Paciente expõe racismo e gordofobia chocantes de técnica de enfermagem em UPA de Santos, desencadeando investigações urgentes do Coren-SP e Prefeitura

Paciente expõe racismo e gordofobia chocantes de técnica de enfermagem em UPA de Santos, desencadeando investigações urgentes do Coren-SP e Prefeitura

Uma paciente internada na Unidade de Pronto Atendimento, UPA, da Zona Noroeste, em Santos, denunciou ter sido vítima de racismo e gordofobia por parte de uma técnica de enfermagem. O caso, que gerou grande repercussão, está sendo investigado por diversas autoridades.

Os comentários discriminatórios teriam ocorrido durante a internação da jovem, causando-lhe profundo desconforto e insegurança no ambiente hospitalar. A situação alarmante levanta questões importantes sobre o atendimento humanizado e a conduta profissional na área da saúde.
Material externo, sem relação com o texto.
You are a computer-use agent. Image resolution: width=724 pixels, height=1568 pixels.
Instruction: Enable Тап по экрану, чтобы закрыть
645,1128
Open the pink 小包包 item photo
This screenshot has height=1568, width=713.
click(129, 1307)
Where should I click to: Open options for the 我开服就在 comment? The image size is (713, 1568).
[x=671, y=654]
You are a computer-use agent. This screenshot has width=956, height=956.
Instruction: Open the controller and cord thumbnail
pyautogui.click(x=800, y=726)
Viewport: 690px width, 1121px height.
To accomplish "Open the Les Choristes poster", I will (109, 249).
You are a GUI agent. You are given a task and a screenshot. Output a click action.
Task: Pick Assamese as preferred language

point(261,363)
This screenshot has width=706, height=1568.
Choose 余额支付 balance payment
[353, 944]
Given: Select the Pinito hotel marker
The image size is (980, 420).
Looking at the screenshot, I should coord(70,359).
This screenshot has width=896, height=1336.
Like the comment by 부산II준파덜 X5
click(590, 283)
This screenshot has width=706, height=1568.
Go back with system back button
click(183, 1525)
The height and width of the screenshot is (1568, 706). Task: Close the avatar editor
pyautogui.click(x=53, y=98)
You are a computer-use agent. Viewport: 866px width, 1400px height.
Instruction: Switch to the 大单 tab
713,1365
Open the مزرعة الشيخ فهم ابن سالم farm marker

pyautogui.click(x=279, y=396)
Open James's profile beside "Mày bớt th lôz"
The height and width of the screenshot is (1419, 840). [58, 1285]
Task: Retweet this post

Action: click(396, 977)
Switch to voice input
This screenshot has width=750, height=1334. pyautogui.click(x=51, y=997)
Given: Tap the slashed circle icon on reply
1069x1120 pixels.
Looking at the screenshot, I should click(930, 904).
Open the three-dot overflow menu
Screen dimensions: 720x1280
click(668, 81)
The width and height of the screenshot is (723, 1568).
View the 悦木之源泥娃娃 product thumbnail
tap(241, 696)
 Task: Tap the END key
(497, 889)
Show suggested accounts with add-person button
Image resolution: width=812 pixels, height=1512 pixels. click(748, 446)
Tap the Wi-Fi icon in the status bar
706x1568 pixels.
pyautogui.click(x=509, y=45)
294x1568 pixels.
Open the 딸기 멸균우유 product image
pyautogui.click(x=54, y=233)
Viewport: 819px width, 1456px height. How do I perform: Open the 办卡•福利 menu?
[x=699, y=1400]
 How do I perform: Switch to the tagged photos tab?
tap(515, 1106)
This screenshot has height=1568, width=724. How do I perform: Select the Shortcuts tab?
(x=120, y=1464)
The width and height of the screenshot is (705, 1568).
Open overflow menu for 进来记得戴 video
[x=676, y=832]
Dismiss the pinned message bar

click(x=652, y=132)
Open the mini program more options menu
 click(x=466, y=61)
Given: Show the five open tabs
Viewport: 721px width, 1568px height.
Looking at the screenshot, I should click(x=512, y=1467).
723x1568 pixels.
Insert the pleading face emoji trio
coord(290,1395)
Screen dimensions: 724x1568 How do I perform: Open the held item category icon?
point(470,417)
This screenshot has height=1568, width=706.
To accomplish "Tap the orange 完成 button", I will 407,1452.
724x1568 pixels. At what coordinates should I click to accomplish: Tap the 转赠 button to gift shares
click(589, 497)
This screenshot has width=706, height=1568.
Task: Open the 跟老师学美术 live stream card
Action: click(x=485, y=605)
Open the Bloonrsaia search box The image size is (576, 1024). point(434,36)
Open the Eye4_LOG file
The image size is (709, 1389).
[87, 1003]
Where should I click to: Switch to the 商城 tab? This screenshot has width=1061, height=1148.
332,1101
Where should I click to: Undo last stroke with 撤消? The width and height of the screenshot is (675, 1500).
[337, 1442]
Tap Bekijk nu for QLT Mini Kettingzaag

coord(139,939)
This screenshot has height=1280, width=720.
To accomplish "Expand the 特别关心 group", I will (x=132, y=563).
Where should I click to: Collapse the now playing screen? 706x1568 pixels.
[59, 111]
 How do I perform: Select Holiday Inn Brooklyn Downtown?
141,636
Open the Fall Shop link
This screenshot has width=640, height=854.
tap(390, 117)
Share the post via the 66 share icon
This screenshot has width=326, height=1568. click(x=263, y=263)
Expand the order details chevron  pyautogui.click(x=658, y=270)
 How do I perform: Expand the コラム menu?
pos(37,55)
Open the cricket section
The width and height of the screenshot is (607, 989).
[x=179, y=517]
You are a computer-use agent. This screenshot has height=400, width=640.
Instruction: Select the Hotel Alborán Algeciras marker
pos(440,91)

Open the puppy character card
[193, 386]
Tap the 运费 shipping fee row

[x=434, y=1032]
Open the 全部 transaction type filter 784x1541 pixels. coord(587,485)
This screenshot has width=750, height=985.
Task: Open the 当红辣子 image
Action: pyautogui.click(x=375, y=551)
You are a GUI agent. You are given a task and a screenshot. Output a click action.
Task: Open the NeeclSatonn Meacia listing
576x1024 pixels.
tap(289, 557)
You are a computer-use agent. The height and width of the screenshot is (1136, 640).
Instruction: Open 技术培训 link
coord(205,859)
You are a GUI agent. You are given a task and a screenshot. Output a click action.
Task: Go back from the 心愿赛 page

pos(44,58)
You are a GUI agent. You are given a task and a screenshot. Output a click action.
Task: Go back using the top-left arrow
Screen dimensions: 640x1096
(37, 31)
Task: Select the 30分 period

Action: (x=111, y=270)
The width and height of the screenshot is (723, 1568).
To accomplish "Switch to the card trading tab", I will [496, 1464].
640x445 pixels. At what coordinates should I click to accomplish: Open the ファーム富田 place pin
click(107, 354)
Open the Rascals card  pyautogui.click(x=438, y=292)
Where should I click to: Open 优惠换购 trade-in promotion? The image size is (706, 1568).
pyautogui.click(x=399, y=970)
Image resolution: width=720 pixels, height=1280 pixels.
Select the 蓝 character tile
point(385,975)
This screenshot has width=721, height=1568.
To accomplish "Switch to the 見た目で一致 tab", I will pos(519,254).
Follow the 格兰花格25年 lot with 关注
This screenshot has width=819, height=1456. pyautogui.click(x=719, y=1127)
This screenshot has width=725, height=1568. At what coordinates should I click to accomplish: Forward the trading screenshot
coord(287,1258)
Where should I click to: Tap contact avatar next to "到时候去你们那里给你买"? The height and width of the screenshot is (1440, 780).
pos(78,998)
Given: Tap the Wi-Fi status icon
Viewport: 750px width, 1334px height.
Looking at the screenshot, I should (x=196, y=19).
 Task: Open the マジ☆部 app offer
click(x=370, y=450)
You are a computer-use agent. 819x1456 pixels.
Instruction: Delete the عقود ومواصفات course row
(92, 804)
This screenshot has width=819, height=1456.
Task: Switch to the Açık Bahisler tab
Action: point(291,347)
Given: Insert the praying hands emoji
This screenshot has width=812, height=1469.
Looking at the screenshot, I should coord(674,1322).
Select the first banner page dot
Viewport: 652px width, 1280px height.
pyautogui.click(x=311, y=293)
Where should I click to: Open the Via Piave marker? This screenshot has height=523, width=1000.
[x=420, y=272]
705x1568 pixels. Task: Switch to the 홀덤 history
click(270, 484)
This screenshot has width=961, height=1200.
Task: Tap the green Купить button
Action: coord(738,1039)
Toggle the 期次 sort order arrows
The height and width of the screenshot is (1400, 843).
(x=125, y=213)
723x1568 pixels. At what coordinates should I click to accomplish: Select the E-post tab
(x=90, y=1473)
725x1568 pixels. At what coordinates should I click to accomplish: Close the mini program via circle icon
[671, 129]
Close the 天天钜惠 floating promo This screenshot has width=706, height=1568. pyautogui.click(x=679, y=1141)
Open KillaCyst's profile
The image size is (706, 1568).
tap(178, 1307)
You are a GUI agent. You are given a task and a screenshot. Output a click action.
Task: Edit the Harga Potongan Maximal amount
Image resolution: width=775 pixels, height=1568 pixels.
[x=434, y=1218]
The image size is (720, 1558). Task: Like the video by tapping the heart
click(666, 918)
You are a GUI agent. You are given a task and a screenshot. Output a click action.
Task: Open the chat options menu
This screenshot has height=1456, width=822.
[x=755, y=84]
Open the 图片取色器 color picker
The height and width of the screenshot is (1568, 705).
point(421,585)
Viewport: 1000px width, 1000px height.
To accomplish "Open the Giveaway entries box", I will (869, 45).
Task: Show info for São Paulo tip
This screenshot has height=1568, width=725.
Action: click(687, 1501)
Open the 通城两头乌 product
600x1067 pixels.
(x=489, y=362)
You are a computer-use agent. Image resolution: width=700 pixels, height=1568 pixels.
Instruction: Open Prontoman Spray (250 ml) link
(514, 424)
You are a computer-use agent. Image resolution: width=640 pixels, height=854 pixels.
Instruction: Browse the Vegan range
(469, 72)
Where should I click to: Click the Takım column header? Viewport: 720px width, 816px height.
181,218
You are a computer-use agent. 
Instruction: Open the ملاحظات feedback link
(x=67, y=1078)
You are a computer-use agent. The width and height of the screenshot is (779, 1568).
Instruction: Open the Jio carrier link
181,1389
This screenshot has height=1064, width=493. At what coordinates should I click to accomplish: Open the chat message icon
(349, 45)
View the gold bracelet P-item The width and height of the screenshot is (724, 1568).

As denúncias já foram formalizadas e estão sob apuração da Prefeitura de Santos, do Conselho Regional de Enfermagem de São Paulo, Coren-SP, e da Polícia Civil, conforme informações divulgadas pelo g1.

Os comentários discriminatórios durante a internação

A vítima relatou que as injúrias começaram na quinta-feira, 12, após o médico informar sobre sua possível alta hospitalar. A técnica de enfermagem teria iniciado os comentários ofensivos logo que o médico deixou o quarto.

Em tom de deboche, a profissional disse que era bom a paciente receber alta para lavar seu ‘cabelo duro’, que estava ‘todo embolado, cacheado e fedido’, e que ela precisava ‘arrumar o cabelo, pentear e tomar banho direito’. A jovem afirmou ter ficado ‘completamente sem reação naquele momento’ diante da situação.

Pouco depois, ao tentar aferir a pressão da paciente, a técnica de enfermagem teria dito que o braço da jovem era ‘muito gordo’ e que precisaria de um aparelho maior ‘porque eu comia muito doce’. Em seguida, a profissional começou a procurar doces dentro da mochila da paciente.

Ao ser oferecido um doce, a técnica de enfermagem recusou, alegando tomar Mounjaro, medicamento para diabetes e obesidade, e disse rindo que a paciente deveria ‘parar de comer’. Esses atos configuram claros exemplos de racismo e gordofobia, especialmente em um contexto de vulnerabilidade como a internação.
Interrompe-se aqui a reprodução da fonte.